= Beginning of Section =

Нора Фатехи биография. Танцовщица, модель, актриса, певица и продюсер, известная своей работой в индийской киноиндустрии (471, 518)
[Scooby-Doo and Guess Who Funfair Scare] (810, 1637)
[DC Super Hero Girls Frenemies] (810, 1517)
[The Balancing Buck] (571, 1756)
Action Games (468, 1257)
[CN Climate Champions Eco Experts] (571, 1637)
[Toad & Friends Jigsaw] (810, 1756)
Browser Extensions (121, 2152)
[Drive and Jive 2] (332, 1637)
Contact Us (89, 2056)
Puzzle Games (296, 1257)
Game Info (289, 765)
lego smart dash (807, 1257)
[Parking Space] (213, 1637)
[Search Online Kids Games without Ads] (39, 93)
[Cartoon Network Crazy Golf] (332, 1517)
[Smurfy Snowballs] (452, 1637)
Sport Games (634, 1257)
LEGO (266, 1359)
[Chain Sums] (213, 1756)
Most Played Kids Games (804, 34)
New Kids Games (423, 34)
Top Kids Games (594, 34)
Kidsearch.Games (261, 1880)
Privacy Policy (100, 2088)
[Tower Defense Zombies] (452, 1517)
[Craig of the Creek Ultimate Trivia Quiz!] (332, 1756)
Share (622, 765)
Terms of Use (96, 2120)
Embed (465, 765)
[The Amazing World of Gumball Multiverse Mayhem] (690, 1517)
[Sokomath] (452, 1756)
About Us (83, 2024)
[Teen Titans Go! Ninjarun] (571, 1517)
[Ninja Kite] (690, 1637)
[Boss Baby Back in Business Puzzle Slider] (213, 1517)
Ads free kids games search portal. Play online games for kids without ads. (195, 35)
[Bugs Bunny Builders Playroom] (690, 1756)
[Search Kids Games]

= End of Section =

== WHAT YOU NEED TO DO ==
Where the line containing "[Boss Baby Back" appears in the data above, begin there and reproduce every line to the end exactly; include nothing else.

== RESPONSE TO THIS TASK ==
[Boss Baby Back in Business Puzzle Slider] (213, 1517)
Ads free kids games search portal. Play online games for kids without ads. (195, 35)
[Bugs Bunny Builders Playroom] (690, 1756)
[Search Kids Games]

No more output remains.